### STATED TASK 1
Decide whether each statement below agrees with the article on Premier Axium. For each one, answer yes or no and quote the article's deciding words.
(a) Emerging Equity Alert received 25 million unrestricted shares of Premier Axium stock from a third party.
(b) The replies sent to the e-mail senders reached them.
(c) At least six of the promotional e-mails came from different anonymous senders.

PREMIER AXIUM ASP, INC. (OTCBB:PAXM) – 25 MILLION REASONS
April 18, 2002

A company called Premier Axium ASP, Inc. (OTCB: PAXM) is being heavily promoted these days. E-mails have been arriving from a variety of sources – we have seen at least a half dozen, each from a different, anonymous sender. While the senders use such nondescript names as ure@home.com, adamsd@maktoob.com and mail2@centrum.cz., they all appear to be related to something called “Emerging Equity Alert.” At least that’s the name that appears on the “disclaimer” appended to the end of the e-mails.

Why are the e-mails so enthusiastic about the prospects of this little-known business? Emerging Equity Alert has its reasons, 25 million reasons, in fact. It seems that Emerging Equity Alert received 25 million unrestricted shares of Premier Axium stock from “a third party” for publishing these reports.

Curious investors may be wondering who is behind Emerging Equity Alert, who has been sending those e-mails, and the identity of that generous “third party.” So are we. Our attempts to contact the e-mail senders have been unsuccessful. Our replies to the e-mails have all been returned as “undeliverable.” Not surprisingly, we also have been unable to locate Emerging Equity Alert.

Element and text location data:
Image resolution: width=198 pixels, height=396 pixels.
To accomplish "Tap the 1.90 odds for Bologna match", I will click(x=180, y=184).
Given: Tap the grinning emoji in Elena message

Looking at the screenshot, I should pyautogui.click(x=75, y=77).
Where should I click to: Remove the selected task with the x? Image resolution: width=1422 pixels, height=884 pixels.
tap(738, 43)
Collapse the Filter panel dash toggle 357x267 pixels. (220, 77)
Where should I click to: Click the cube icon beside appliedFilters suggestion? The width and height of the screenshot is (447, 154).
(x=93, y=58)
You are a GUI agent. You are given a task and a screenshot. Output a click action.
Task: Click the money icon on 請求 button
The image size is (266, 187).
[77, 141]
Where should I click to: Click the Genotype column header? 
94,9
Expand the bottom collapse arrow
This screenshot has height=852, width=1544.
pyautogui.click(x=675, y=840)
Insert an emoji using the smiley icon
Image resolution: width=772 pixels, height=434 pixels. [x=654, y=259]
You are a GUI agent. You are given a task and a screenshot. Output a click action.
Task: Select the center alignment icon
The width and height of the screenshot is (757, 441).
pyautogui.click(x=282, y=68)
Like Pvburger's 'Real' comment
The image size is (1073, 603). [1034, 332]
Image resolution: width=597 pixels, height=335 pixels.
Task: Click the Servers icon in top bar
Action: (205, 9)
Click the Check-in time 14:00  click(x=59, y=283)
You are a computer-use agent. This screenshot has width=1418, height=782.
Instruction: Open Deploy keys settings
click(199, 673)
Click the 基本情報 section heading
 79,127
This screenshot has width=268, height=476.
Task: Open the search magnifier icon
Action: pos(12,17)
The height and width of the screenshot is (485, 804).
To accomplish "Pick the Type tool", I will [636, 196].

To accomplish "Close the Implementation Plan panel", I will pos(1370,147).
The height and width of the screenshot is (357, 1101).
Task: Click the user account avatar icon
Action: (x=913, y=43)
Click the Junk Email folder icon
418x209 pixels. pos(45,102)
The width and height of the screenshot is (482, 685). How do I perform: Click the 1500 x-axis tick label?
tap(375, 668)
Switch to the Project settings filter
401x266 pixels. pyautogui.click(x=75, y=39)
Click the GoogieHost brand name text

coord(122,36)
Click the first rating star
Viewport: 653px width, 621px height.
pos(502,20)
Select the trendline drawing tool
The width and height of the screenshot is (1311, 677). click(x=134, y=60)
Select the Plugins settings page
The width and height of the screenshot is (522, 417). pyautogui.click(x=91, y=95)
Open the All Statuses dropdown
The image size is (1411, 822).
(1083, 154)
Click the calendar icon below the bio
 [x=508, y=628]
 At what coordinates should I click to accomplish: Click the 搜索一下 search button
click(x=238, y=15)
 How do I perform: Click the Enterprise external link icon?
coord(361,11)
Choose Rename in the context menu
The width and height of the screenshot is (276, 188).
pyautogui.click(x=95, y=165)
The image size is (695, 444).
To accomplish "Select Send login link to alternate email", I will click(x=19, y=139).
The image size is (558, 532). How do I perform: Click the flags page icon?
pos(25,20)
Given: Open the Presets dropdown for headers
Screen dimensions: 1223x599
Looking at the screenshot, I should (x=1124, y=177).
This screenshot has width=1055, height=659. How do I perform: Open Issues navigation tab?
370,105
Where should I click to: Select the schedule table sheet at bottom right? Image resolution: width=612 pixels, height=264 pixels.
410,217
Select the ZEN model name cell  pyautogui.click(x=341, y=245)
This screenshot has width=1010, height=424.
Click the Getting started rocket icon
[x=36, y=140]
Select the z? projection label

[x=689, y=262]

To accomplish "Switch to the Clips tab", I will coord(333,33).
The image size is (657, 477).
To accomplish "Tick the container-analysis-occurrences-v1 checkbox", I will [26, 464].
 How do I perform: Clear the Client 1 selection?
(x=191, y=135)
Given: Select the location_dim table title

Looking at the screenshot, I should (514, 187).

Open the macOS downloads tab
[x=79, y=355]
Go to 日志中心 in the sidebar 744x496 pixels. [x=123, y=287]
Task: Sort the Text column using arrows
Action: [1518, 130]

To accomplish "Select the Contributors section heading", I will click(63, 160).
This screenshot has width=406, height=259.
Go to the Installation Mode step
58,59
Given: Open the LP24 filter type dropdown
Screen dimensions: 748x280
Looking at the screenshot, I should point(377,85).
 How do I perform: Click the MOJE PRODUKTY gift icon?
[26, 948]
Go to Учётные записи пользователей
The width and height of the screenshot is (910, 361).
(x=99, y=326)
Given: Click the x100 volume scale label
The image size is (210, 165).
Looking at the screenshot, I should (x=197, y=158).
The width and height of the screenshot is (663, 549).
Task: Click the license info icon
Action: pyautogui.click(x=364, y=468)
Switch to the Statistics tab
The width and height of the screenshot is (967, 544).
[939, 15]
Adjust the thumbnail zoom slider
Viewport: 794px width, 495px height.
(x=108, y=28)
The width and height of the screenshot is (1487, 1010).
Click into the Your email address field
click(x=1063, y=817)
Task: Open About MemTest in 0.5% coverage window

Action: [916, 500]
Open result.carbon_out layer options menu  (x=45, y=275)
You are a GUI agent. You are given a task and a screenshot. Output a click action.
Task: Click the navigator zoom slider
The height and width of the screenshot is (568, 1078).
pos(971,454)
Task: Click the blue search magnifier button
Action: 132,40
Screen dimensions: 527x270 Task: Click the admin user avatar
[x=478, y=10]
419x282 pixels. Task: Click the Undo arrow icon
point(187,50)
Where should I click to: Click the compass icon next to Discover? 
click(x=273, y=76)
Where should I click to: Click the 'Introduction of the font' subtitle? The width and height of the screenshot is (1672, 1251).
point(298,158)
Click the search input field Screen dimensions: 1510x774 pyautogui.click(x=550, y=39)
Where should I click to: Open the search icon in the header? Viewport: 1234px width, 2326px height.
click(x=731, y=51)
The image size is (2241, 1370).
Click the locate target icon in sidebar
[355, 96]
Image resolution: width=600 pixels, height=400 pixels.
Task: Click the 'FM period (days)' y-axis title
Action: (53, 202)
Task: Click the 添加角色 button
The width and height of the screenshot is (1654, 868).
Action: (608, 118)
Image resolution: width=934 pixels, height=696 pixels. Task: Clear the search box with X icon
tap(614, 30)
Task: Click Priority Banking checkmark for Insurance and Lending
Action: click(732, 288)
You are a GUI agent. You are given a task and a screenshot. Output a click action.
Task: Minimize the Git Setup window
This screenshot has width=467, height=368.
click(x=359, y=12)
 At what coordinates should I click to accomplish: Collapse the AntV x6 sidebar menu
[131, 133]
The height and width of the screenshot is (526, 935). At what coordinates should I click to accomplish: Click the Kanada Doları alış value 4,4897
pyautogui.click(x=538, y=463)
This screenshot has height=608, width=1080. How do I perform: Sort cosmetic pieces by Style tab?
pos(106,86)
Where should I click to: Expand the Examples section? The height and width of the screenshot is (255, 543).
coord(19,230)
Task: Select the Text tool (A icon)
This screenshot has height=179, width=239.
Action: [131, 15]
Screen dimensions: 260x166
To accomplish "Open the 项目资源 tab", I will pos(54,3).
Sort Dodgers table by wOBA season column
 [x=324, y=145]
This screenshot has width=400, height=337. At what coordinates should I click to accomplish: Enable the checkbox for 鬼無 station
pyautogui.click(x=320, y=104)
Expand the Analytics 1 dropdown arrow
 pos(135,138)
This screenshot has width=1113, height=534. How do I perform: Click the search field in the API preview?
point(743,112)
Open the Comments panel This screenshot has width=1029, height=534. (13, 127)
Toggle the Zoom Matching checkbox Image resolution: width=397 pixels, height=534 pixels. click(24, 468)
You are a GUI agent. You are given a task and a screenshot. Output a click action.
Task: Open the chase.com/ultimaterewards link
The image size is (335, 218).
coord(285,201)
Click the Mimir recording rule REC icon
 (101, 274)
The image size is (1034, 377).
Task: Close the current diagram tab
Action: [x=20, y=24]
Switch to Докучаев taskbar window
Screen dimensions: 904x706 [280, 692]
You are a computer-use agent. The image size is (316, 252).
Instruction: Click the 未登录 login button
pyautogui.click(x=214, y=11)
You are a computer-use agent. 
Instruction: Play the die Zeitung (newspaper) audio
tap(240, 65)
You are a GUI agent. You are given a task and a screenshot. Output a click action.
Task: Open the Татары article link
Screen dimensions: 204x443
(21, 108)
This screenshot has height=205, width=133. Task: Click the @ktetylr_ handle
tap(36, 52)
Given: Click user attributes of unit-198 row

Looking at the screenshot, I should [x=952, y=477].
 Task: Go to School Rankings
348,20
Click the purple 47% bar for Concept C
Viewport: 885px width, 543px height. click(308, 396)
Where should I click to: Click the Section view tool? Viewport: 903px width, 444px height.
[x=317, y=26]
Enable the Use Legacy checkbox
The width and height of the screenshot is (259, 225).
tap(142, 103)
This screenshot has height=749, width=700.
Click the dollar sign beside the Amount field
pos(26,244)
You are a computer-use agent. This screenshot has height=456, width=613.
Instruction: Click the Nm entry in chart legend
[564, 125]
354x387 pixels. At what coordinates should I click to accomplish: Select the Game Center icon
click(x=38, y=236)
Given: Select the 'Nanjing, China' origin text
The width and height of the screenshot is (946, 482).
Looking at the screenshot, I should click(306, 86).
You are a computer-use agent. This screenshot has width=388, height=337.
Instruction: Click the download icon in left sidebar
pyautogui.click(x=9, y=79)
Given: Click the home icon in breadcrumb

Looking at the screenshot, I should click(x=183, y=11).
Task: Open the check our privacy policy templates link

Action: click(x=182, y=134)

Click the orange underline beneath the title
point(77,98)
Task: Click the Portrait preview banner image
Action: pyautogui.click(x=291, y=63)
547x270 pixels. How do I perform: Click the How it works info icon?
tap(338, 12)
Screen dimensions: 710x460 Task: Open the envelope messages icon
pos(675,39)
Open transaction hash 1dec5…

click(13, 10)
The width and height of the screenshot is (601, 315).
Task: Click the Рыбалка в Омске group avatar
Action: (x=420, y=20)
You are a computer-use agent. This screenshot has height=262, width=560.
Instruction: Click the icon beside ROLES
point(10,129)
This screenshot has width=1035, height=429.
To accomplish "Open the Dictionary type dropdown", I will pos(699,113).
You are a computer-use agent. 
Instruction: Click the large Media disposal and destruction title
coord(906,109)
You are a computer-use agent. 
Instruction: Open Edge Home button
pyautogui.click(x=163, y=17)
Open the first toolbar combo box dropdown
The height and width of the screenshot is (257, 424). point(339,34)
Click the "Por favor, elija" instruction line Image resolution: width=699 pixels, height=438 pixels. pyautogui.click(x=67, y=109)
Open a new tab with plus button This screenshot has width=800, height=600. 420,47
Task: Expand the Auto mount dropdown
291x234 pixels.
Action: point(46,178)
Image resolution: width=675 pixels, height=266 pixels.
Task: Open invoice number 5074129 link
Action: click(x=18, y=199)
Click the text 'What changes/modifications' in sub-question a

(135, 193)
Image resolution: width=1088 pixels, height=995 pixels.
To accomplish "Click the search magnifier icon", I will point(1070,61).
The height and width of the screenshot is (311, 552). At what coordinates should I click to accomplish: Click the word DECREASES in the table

### STATED TASK 2
Reproduce the records word for word, from the line containing "Task: Expand the Auto mount dropdown" through the end of the records.

### CORRECT OUTPUT 1
(a) Yes: "It seems that Emerging Equity Alert received 25 million unrestricted shares of Premier Axium stock from “a third party” for publishing these reports."
(b) No: "Our replies to the e-mails have all been returned as “undeliverable.”"
(c) Yes: "we have seen at least a half dozen, each from a different, anonymous sender."

### CORRECT OUTPUT 2
Task: Expand the Auto mount dropdown
291x234 pixels.
Action: point(46,178)
Image resolution: width=675 pixels, height=266 pixels.
Task: Open invoice number 5074129 link
Action: click(x=18, y=199)
Click the text 'What changes/modifications' in sub-question a

(135, 193)
Image resolution: width=1088 pixels, height=995 pixels.
To accomplish "Click the search magnifier icon", I will point(1070,61).
The height and width of the screenshot is (311, 552). At what coordinates should I click to accomplish: Click the word DECREASES in the table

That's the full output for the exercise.